Hallman:  If we can plan ten years ahead then we can align our donors with that plan.  If we are short this year and we have something we really need to fund, we then go to people and say can you fund this, can you fund that?  We’re in a much more vulnerable position in terms of our strategic direction.  I have found over the years that — and I’ve had some wonderful, wonderful donors in my time in the ministry, and I’ve not had a donor who has, you know, taken his or her marbles and left because of some disagreement.  They’re usually quite wonderful about the giving of their money.  I mean they are generous people that can, they have the resources and they love our faith.  And so, alignment of the donors with the strategic plan is very, very important.  And, if we don’t have that, we’re more vulnerable to the whims of people because they’re trying to help.  Not because they’re trying to take over, because they’re trying to help.

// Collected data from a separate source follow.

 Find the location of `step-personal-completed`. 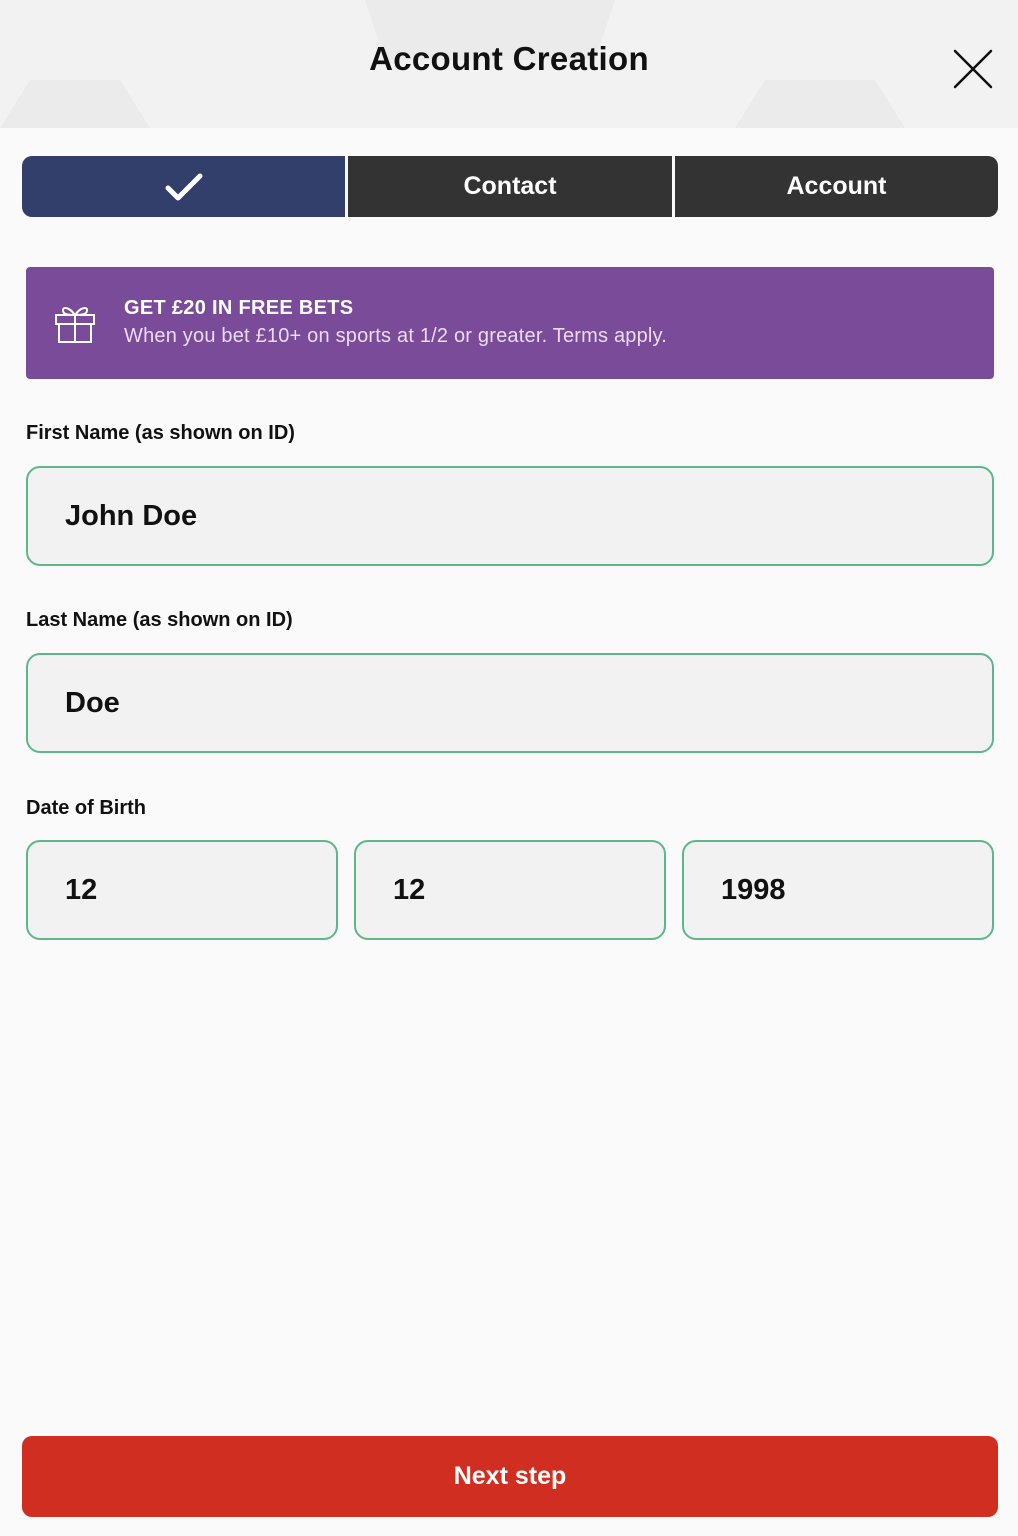

step-personal-completed is located at coordinates (184, 186).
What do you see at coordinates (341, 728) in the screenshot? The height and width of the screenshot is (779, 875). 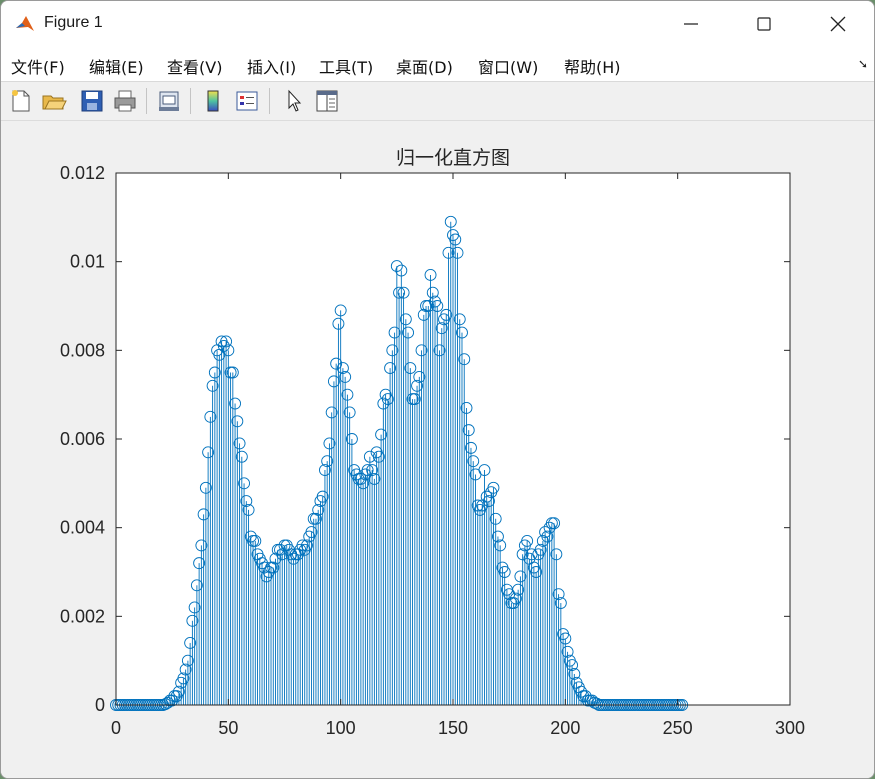 I see `x-tick-label: 100` at bounding box center [341, 728].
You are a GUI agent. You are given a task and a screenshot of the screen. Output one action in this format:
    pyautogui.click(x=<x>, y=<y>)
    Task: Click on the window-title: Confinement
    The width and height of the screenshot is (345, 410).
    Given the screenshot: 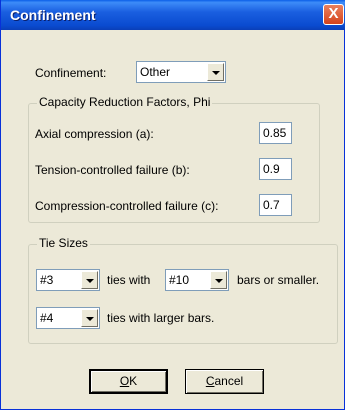 What is the action you would take?
    pyautogui.click(x=53, y=15)
    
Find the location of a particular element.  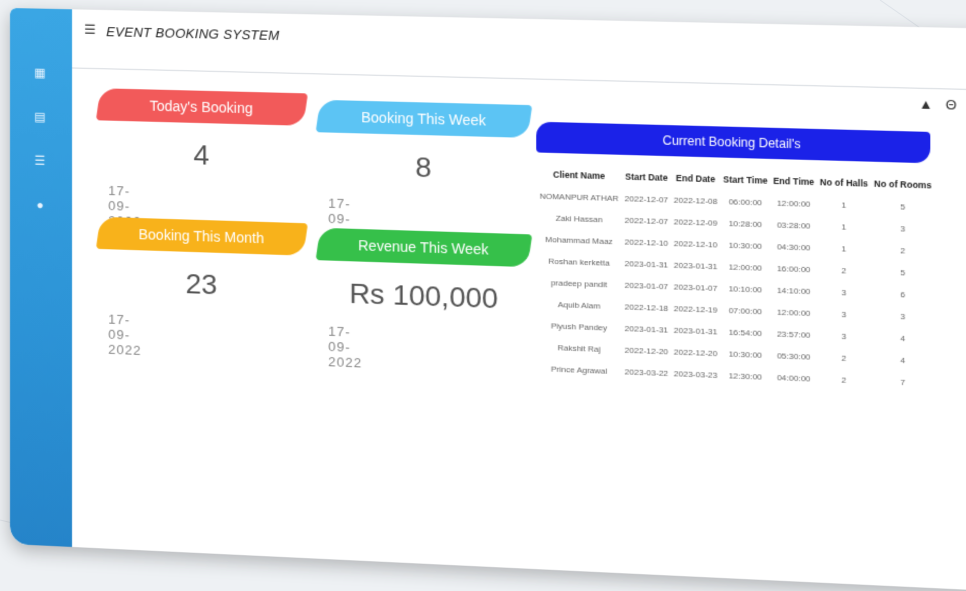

Morales:  The most effective thing I believe we can do for fundraising, major and minor fundraising, is to be effective.  I mean, one of the truisms in funding is that money follows mission.  If we show that we have the clarity and the discipline and we’re effective, a donor is like any one of us.  I’m much more excited about giving to an organization in which I believe and whose leadership I trust.  One of the barriers that we face in fundraising is that we hadn’t always been that effective, and we have instituted programs that were not as effective as they night have been.  That has a long-term effect on anyone’s ability to raise funds from donors.  So one of my big concentrations would be to get results, because once you’re getting results people will be happy to give you funding to do that.

Hallman:  I also would like to add that risk-taking is part of this.  The donors that I know will fund something that is a risk, that will give us new information, will give us new ways of looking at things.  And, even if something didn’t come out the way they planned, I have people who work in hospitals and raise money for research and the research doesn’t come out the way they planned.  And their belief is that if we have learnings and it effects what we know, it’s worth it.  So it’s effectiveness and it’s learning from the experiences and trust, those three things, that are the most important.

Marx:  Thank you.

Morales:  Which is one reason it’s so important, in any significant initiative, to build in rigorous outside evaluation at the beginning, which is what any foundation insists upon so that those, so that you get early signals from things that aren’t going well, and so you get learnings drawn by people who were trained and competent to do that.

Rickter:  OK.  Thank you.  I think we’re finished with this segment, and we’re finished with this forum.  So, in closing, I’d like to thank the five board members who served as moderators for the five segments.  And I especially want to thank our two candidates.

Morales:  Thank you.

Hallman:  Thank you.

Rickter:  Peter Morales and Laurel Hallman, thank you.